Change is a challenge!

“Change is our biggest challenge”. “Why is it your biggest challenge?” Andre takes a deep breath and says “Good question, Huub, there are many biggest challenges”.


Andre is a man with 20 years of experience in a big discrete manufacturing company. He started his career as a mechanical engineer and today is the R&D manager focusing on cooling techniques. He is the leader of quite a big group of researchers and developers, not only developing new IP but also engineering new features for the new product ranges.


This is a story from the shop floor of product innovation and I believe it is a quite common story, that today is even more painful because of the trend to make products smarter and smarter, with a growing part of software components, embedded or connected. Product specifications get more and more complex.


Andre: “There are lots of reasons why it is a challenge. First let's take the product definition: if I get the product definition from Product Management, well formulated, nicely presented, I know it is going to change. Other departments will start changing it because of technical reasons, or simply because they have a different idea, industrial design makes changes even after prototyping. So I hesitate to start working on it. As a result I will be late and because I also prepare the production process, my team will get deadline pressure. I do my best to change this behavior since a long time, but I can’t get it done”.

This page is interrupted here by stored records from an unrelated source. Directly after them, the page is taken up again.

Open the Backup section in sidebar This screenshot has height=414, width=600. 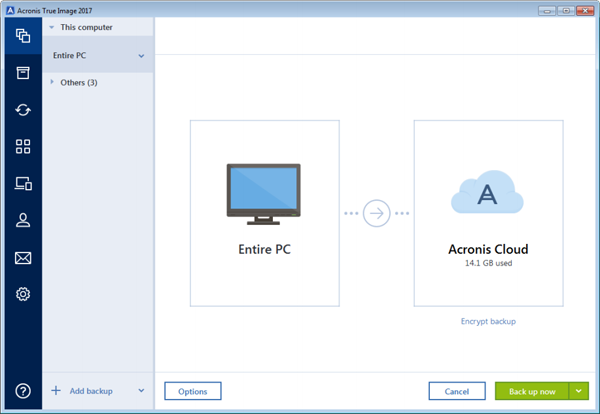click(21, 37)
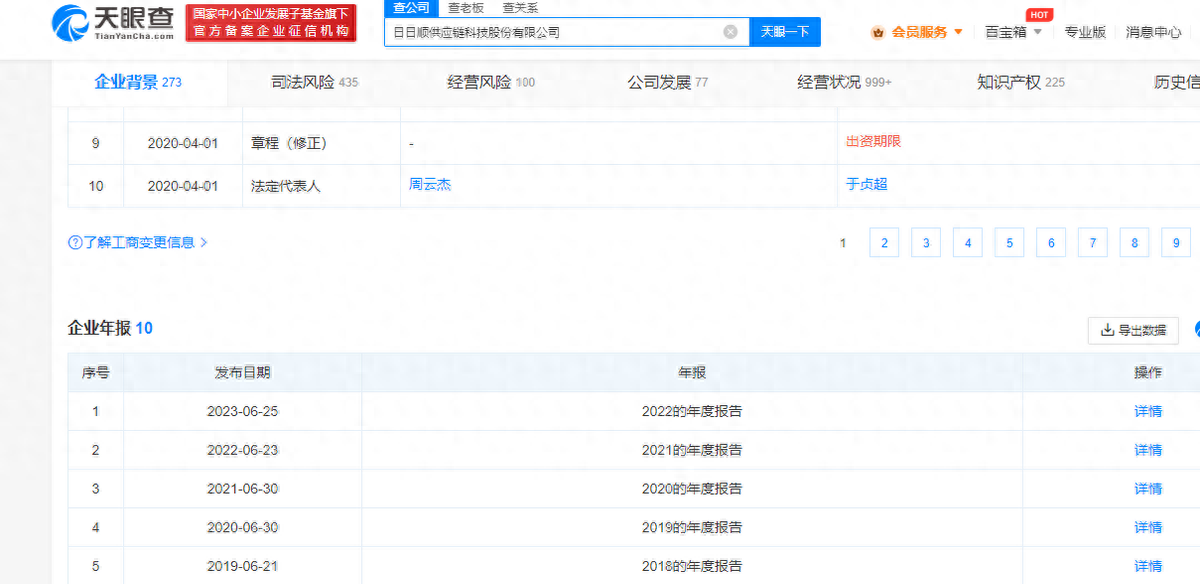Click the official credit agency banner
Image resolution: width=1200 pixels, height=584 pixels.
pos(271,23)
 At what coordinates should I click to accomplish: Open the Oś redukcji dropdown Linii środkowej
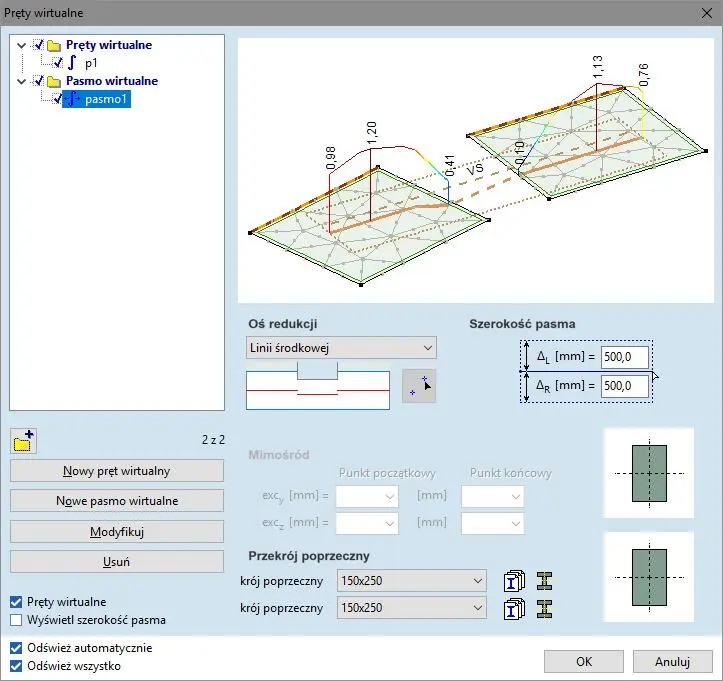(x=341, y=348)
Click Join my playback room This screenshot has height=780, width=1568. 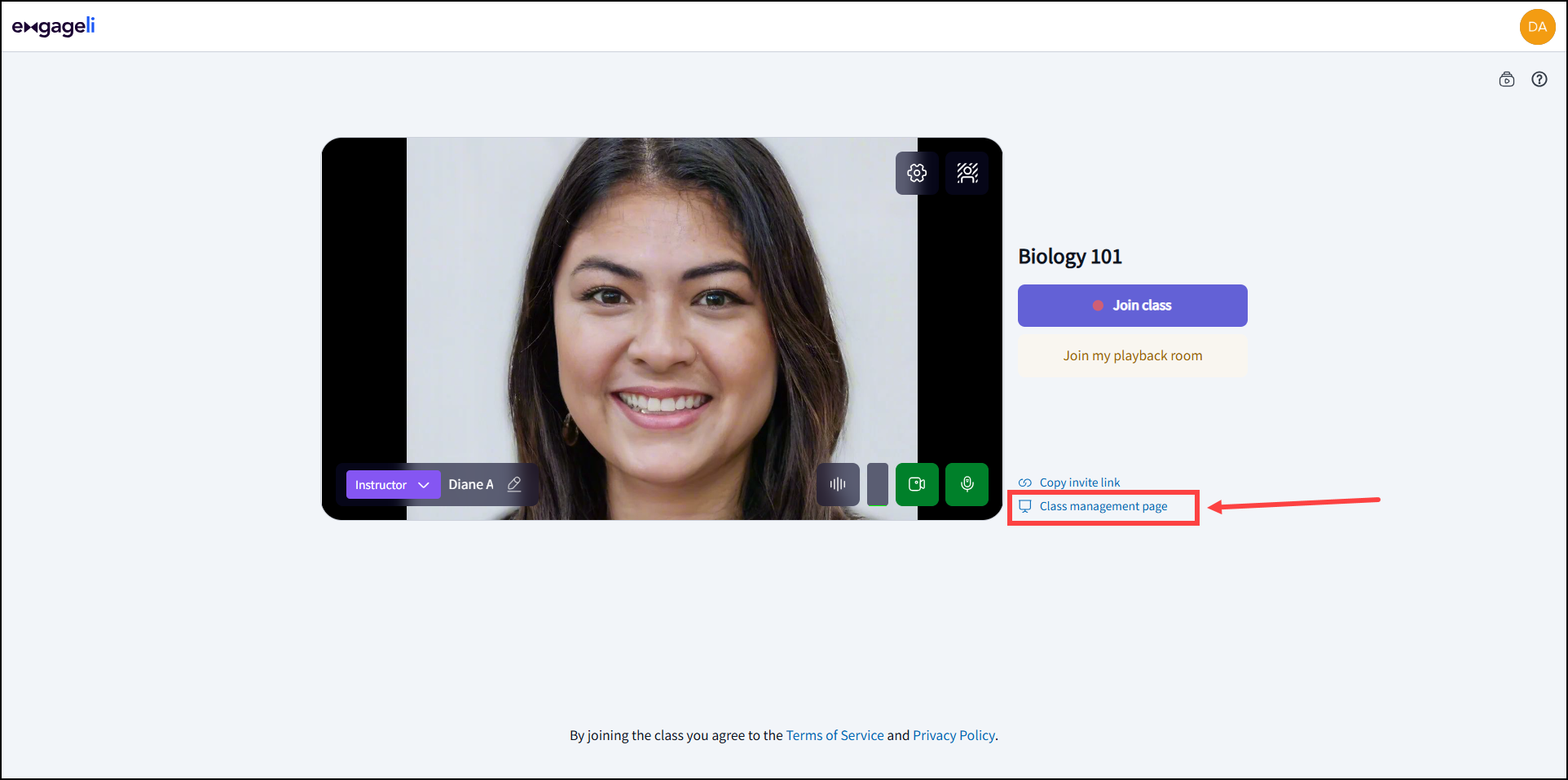1132,355
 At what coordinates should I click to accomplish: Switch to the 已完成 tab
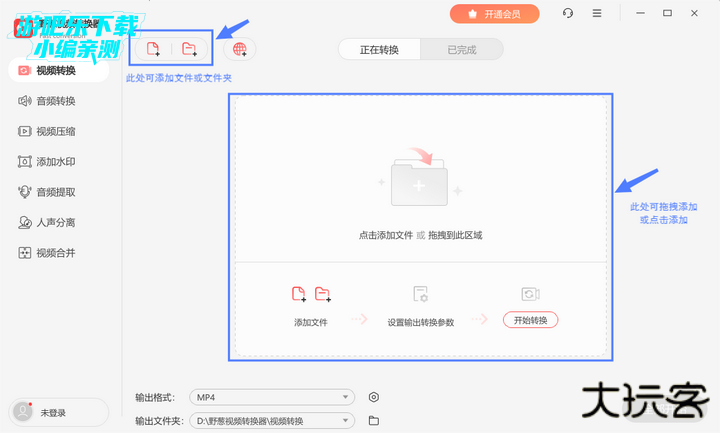pos(461,49)
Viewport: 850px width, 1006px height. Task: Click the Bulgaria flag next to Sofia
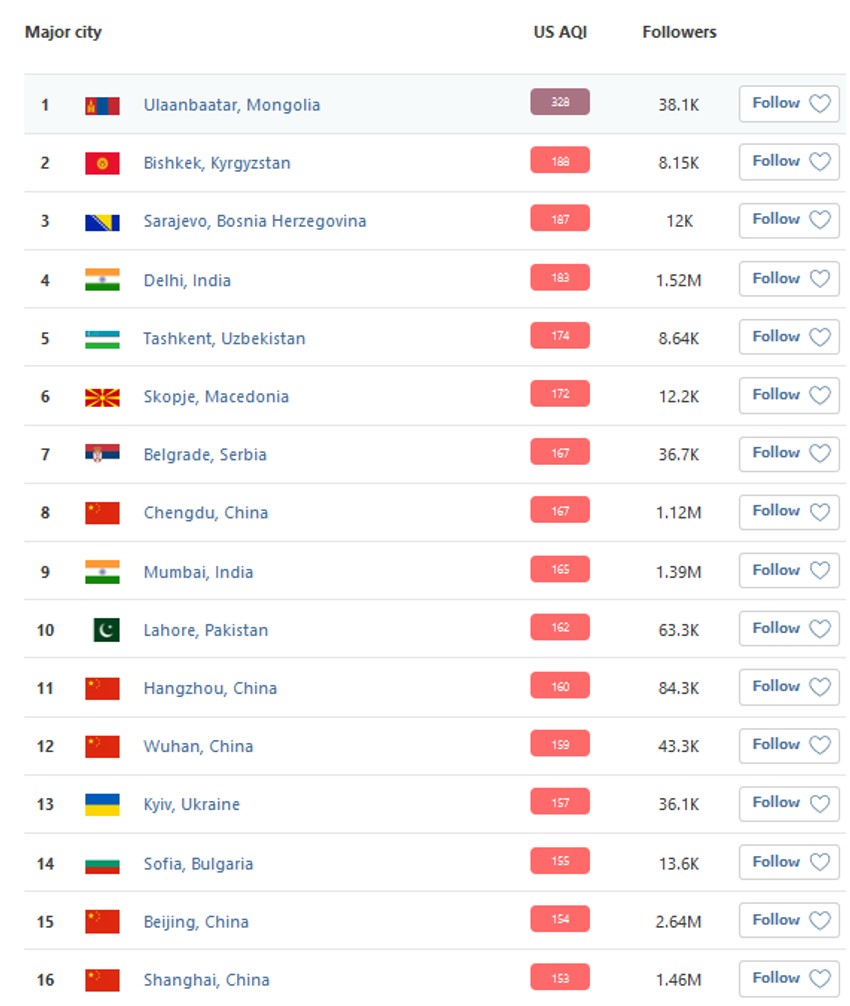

“Why not? Which are the deeper reasons in your view?” He answers: “I believe the main reason is that departments have their own agenda. They are islands. Many work for different product lines and in practice they prioritize them to their own criteria, not per se to shared company criteria. Our Board should be harder on shared KPIs. But in our culture engineering departments have a strong position. Also software departments show this attitude. They are used to change. Software is easy to change, compared to mechanical hardware. They give you new versions of the software without proper system testing. They can’t wait till the system is available for testing, so they deliver and move on to another project, for another product line. On top of that, production also has its own agenda. For us it is not predictable when we can test the new product on the production line. So I cannot commit in any way or form to a launch date, In fact nobody can”. “Wait a minute, are you saying that you cannot commit to the date when revenue from the new products should start?” “No I cannot indeed. As long as we don’t have one shared calendar, one roadmap, one and the same KPI, I cannot indeed.”


Well after this conversation I asked myself how the company of Andre still can be successful. Later I found out that 70 % of the new launches are in fact loss making, but that the other 30% made up for the success. The company in fact shoots with hail, many fail but enough hit the target. This means for me that with better coordination the 30% must be improvable to say 50%. That will make a huge difference.